* **ASSIGNED TASK**: Using the records below, write out again exactly the lines that begin at the line containing "Submit (169, 2474)" and end at the line containing "no-1-rose-red (102, 360)", and no other lines.

* **MATERIAL TO PROCESS**:
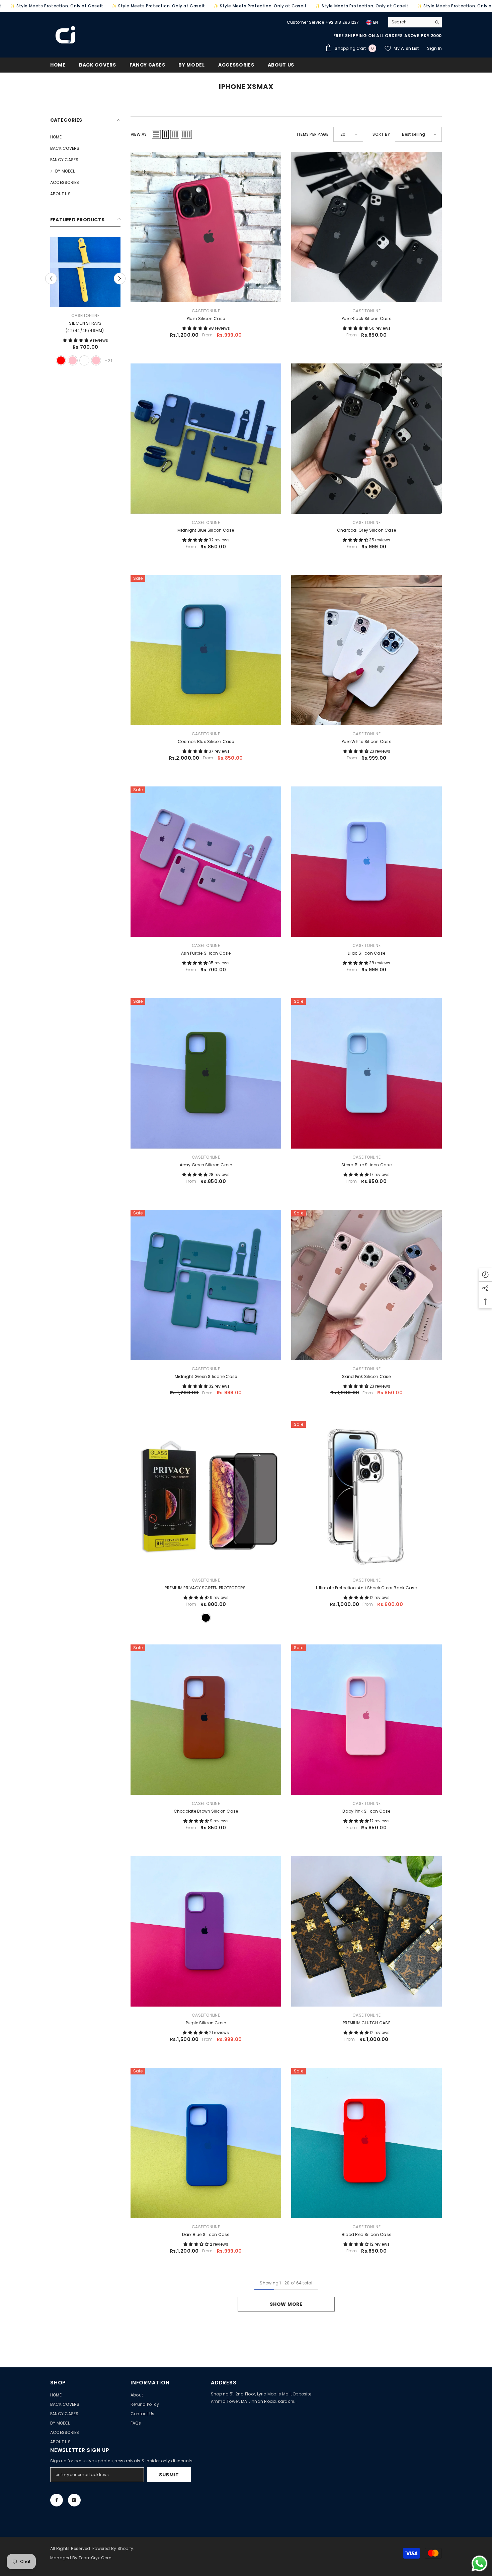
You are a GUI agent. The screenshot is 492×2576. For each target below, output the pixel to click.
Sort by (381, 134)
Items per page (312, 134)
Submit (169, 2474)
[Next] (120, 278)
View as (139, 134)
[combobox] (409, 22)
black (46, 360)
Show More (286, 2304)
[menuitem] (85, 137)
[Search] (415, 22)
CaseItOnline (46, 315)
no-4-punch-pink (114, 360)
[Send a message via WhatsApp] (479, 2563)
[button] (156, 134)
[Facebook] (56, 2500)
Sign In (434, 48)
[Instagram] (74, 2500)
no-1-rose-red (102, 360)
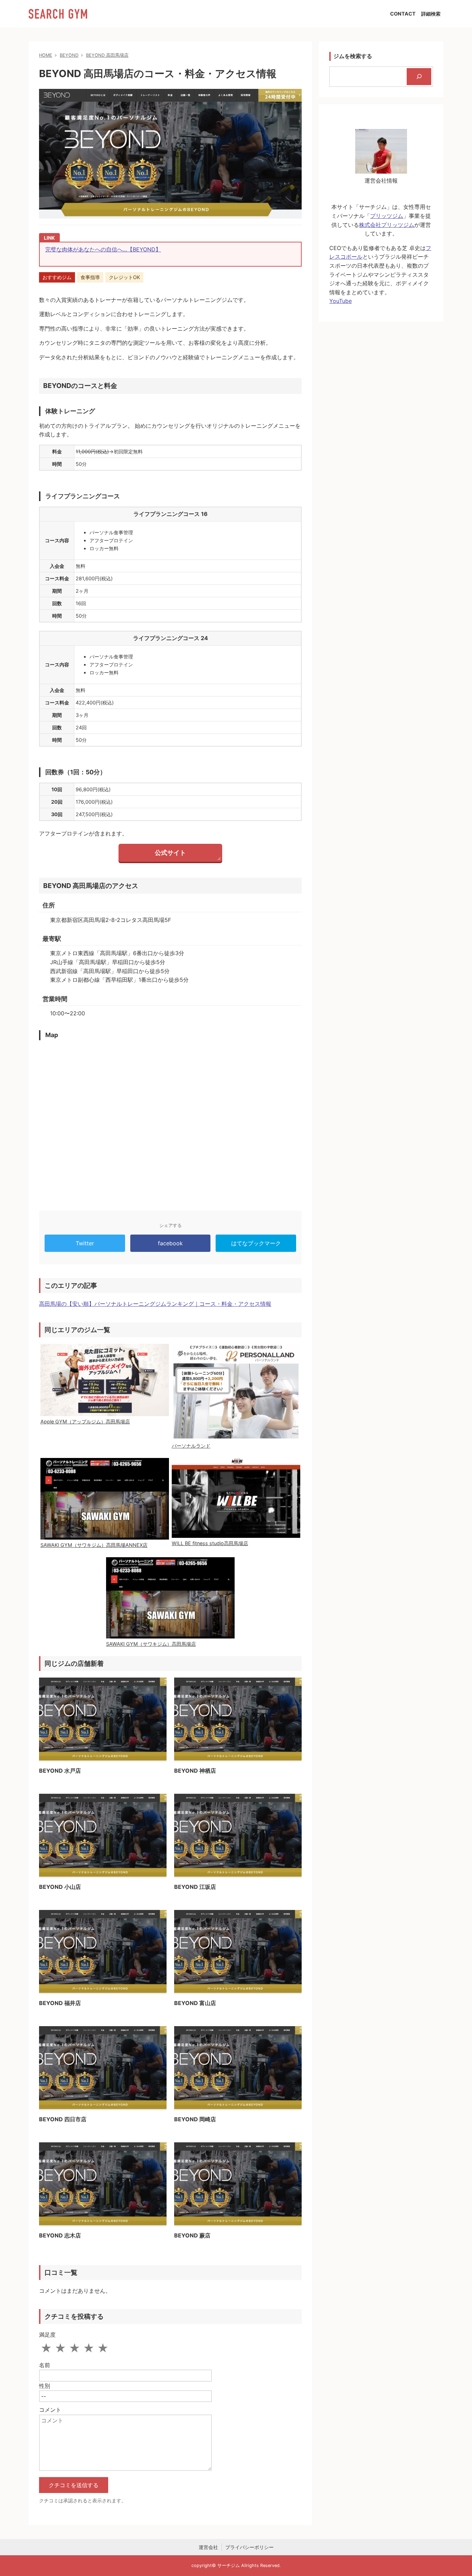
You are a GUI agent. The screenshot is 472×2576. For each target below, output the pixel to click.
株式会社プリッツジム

* **SOLUTION FOR THIS EXERCISE**:
Submit (169, 2474)
[Next] (120, 278)
View as (139, 134)
[combobox] (409, 22)
black (46, 360)
Show More (286, 2304)
[menuitem] (85, 137)
[Search] (415, 22)
CaseItOnline (46, 315)
no-4-punch-pink (114, 360)
[Send a message via WhatsApp] (479, 2563)
[button] (156, 134)
[Facebook] (56, 2500)
Sign In (434, 48)
[Instagram] (74, 2500)
no-1-rose-red (102, 360)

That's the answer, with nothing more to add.